Brano Đukanović

No. 10 – Zlatibor
- Position: Shooting guard
- League: Basketball League of Serbia

Personal information
- Born: March 21, 1995 (age 30) Belgrade, Serbia
- Nationality: Serbian
- Listed height: 1.96 m (6 ft 5 in)
- Listed weight: 87 kg (192 lb)

Career information
- NBA draft: 2017: undrafted
- Playing career: 2013–present

Career history
- 2013–2015: Crvena zvezda
- 2013–2015: → FMP
- 2015–2017: Metalac Valjevo
- 2017–2018: Força Lleida
- 2018–2020: TAU Castelló
- 2020–2021: BC Kalev
- 2021: Atomerőmű SE
- 2022: Club Ourense Baloncesto
- 2022–present: Zlatibor

= Brano Đukanović =

Serbian basketball player

Brano Đukanović (Брано Ђукановић, born 21 March 1995) is a Serbian professional basketball player for Zlatibor.

==Professional career==
Đukanović grew up with Crvena zvezda youth teams and signed his first professional contract with the club in April 2013. He never played for Zvezda's first team. He was loaned to FMP where he played from 2013 to 2015. From 2015 to 2017 he played with Metalac Valjevo. In August 2017, he signed with Spanish club Força Lleida of the LEB Oro.
He finished that season as top 10 scorer.
2018-2020 he played two great seasons in Tau Castellon.
2020-2021 he played in Kalev Cramo VTB league.
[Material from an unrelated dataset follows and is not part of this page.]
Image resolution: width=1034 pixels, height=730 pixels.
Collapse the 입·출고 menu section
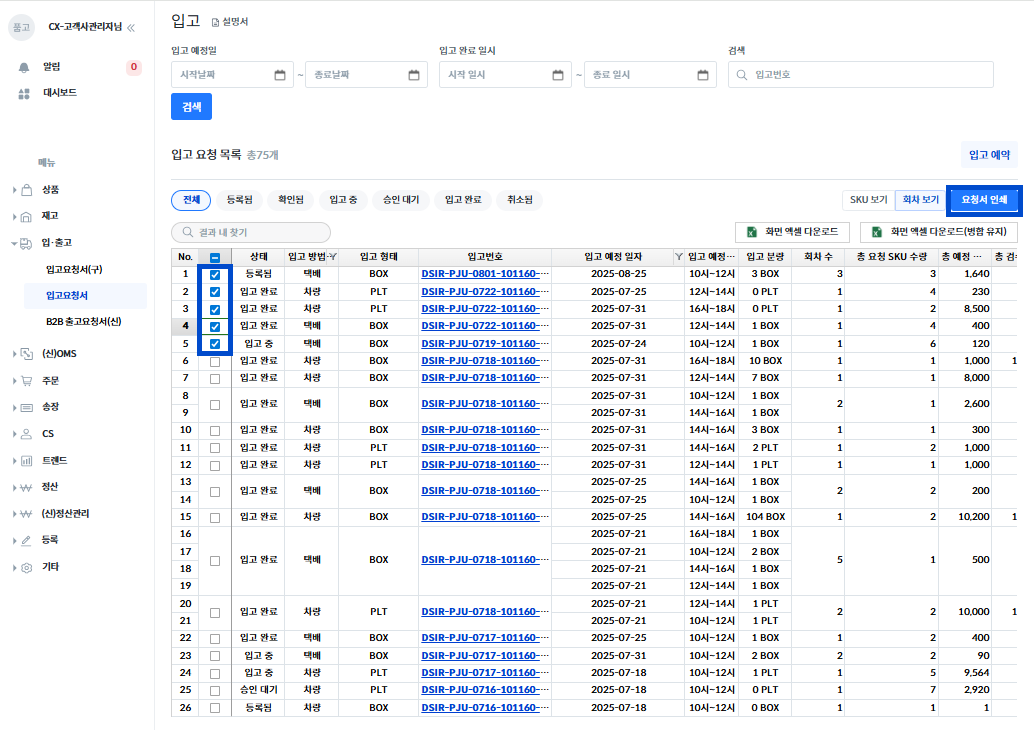tap(56, 242)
In 2021, Đukanović signed with Atomerőmű SE of the Hungarian league and averaged 10.5 points and 1.8 rebounds per game. On January 31, 2022, he signed with Club Ourense Baloncesto of the Spanish LEB Plata.

==National team career==
He played for national Serbian team U16 . With Serbia's junior national team, Đukanović won the bronze medal at the 2012 FIBA Europe Under-18 Championship. He also played at the 2011 FIBA Europe Under-16 Championship and the 2013 FIBA Europe Under-18 Championship.